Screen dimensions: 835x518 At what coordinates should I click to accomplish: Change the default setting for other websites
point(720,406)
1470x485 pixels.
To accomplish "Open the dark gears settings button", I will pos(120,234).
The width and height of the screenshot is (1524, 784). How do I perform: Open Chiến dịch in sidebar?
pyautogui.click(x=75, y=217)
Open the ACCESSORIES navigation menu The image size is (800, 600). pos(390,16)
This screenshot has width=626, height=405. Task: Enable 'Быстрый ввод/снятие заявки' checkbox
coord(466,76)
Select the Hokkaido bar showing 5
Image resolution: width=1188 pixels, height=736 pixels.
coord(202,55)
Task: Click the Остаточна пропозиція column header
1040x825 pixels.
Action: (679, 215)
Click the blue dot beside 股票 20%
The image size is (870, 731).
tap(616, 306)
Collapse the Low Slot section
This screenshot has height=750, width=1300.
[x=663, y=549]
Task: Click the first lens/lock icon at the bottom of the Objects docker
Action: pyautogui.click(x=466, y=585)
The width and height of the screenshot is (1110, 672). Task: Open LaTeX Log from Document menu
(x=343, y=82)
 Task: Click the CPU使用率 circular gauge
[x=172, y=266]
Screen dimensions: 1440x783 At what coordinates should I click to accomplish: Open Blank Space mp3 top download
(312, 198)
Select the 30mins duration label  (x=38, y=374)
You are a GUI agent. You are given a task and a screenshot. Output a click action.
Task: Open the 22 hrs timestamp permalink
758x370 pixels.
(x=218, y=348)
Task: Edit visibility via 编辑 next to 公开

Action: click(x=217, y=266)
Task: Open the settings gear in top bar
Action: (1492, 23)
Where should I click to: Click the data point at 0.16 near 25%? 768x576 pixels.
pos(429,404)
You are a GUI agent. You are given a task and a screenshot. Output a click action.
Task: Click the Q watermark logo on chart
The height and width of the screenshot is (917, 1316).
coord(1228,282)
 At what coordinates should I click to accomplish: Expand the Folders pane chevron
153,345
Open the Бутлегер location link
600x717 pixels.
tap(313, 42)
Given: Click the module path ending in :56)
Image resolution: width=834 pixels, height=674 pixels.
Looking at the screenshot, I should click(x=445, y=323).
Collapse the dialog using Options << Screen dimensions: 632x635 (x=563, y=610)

- **AIM OF THE TASK**: Every entry should be reproduced word for word.

- **EXERCISE SOLUTION**:
Screen dimensions: 835x518 At what coordinates should I click to accomplish: Change the default setting for other websites
point(720,406)
1470x485 pixels.
To accomplish "Open the dark gears settings button", I will pos(120,234).
The width and height of the screenshot is (1524, 784). How do I perform: Open Chiến dịch in sidebar?
pyautogui.click(x=75, y=217)
Open the ACCESSORIES navigation menu The image size is (800, 600). pos(390,16)
This screenshot has width=626, height=405. Task: Enable 'Быстрый ввод/снятие заявки' checkbox
coord(466,76)
Select the Hokkaido bar showing 5
Image resolution: width=1188 pixels, height=736 pixels.
coord(202,55)
Task: Click the Остаточна пропозиція column header
1040x825 pixels.
Action: (679, 215)
Click the blue dot beside 股票 20%
The image size is (870, 731).
tap(616, 306)
Collapse the Low Slot section
This screenshot has height=750, width=1300.
[x=663, y=549]
Task: Click the first lens/lock icon at the bottom of the Objects docker
Action: pyautogui.click(x=466, y=585)
The width and height of the screenshot is (1110, 672). Task: Open LaTeX Log from Document menu
(x=343, y=82)
 Task: Click the CPU使用率 circular gauge
[x=172, y=266]
Screen dimensions: 1440x783 At what coordinates should I click to accomplish: Open Blank Space mp3 top download
(312, 198)
Select the 30mins duration label  (x=38, y=374)
You are a GUI agent. You are given a task and a screenshot. Output a click action.
Task: Open the 22 hrs timestamp permalink
758x370 pixels.
(x=218, y=348)
Task: Edit visibility via 编辑 next to 公开

Action: click(x=217, y=266)
Task: Open the settings gear in top bar
Action: (1492, 23)
Where should I click to: Click the data point at 0.16 near 25%? 768x576 pixels.
pos(429,404)
You are a GUI agent. You are given a task and a screenshot. Output a click action.
Task: Click the Q watermark logo on chart
The height and width of the screenshot is (917, 1316).
coord(1228,282)
 At what coordinates should I click to accomplish: Expand the Folders pane chevron
153,345
Open the Бутлегер location link
600x717 pixels.
tap(313, 42)
Given: Click the module path ending in :56)
Image resolution: width=834 pixels, height=674 pixels.
Looking at the screenshot, I should click(x=445, y=323).
Collapse the dialog using Options << Screen dimensions: 632x635 (x=563, y=610)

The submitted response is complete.